Without an ocean and with other dynamic differences to the weather patterns, summers in the Midwest are much hotter than in Frisco, and winters much, much colder. Wisconsin — where Stephanie was from, where she died, and where I still live — digs out from under more than three feet of snow every winter (not all at once, thankfully). Winter in San Francisco means wearing a windbreaker. Winter in the Midwest means shoveling your way out of a parking space in the morning, or standing on plowed piles of snow-frozen-solid while waiting for a city bus.

And Stephanie was right about the other intangibles of the Midwest — the vibe, the feeling, the ambiance. After living in Madison for 15 years, I'm beginning to understand the Midwest that Steph had missed in San Francisco. Back then, though, my understanding of the Midwest mystique was nil. I'd never lived anywhere that wasn't within an hour of an ocean. "You want to move to the Midwest?," I probably said. "OK, sure." I was neither excited nor disappointed at the prospect. I would've moved to Vermont or Alaska or Brooklyn, wherever Stephanie wanted to live, so long as we could be together.

The American Midwest is a sprawling concept, generally defined as everything from Michigan and Ohio on the east, to North Dakota to Nebraska on the west. It's a dozen states, and much of it is farmland and tiny towns, but we wanted to live someplace urban.

To determine our destination, we made a spreadsheet, not on a computer but on old-fashioned paper. We listed all the major cities of the region, researched them, and charted their pluses and minuses. We had eight candidates: Cleveland, Columbus, Detroit, Indianapolis, Kansas City, Minneapolis-St Paul, Omaha, and St Louis.

There were four cities we didn't consider at all: Cincinnati is literally across a bridge from Kentucky, and we knew we didn't want to live in the South.
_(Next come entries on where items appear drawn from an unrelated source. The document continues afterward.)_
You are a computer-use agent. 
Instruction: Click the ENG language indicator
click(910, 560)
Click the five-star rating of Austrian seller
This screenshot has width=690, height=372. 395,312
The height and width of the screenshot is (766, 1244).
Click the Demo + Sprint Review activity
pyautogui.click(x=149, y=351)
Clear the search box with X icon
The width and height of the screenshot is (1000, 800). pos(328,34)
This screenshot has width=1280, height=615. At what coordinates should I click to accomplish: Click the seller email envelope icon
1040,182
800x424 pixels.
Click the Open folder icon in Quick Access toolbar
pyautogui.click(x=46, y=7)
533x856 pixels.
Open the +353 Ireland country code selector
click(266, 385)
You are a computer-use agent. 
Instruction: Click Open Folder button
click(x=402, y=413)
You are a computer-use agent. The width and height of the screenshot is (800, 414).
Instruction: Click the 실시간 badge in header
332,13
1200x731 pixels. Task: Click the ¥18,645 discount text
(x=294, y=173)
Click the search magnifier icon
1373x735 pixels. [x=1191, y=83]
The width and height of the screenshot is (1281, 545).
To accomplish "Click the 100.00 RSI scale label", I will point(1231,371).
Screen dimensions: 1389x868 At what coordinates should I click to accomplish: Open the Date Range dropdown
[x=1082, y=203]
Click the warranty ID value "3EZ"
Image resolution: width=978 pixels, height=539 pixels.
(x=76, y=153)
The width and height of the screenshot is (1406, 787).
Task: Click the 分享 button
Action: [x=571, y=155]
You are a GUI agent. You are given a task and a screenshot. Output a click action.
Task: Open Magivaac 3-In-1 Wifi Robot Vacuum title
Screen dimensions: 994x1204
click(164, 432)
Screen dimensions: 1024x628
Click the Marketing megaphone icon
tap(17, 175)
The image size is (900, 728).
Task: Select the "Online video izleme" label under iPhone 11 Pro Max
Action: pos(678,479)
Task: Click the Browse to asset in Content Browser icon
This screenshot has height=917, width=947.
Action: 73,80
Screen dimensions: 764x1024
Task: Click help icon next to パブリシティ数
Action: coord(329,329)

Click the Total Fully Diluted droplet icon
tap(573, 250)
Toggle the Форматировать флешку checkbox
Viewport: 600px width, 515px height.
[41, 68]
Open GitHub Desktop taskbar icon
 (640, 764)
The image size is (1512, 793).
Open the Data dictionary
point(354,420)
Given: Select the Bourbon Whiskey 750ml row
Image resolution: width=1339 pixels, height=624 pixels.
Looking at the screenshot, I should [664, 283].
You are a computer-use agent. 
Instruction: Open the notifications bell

Chicago, we thought, is just too darned big, and too likely to prove unaffordable, same as San Francisco. And Steph eliminated Milwaukee and Madison, because Wisconsin was home for her. "I'm homesick," she said, "but I'm also loving the adventure of living in a new and unfamiliar place, making our way in a city I don't know at all. I still want that adventure, just in a Midwestern city."

We Googled a thousand things, and spent evenings and weekends at the library researching Midwestern cities. We considered each city's unemployment rates over recent years, the presence of major or minor league baseball, the number and niceness of each city's parks, and a long list of other factors. We looked at maps of public transportation systems, and to get a feel for the electoral landscape we read about the political positions of each city's mayor. Over weeks of conversation we eliminated cities one by one, before finally making one of the biggest mistakes of our lives.

"I guess that settles it," I said.

"Yup," Steph said. "The decision has been made. We're moving to Kansas City."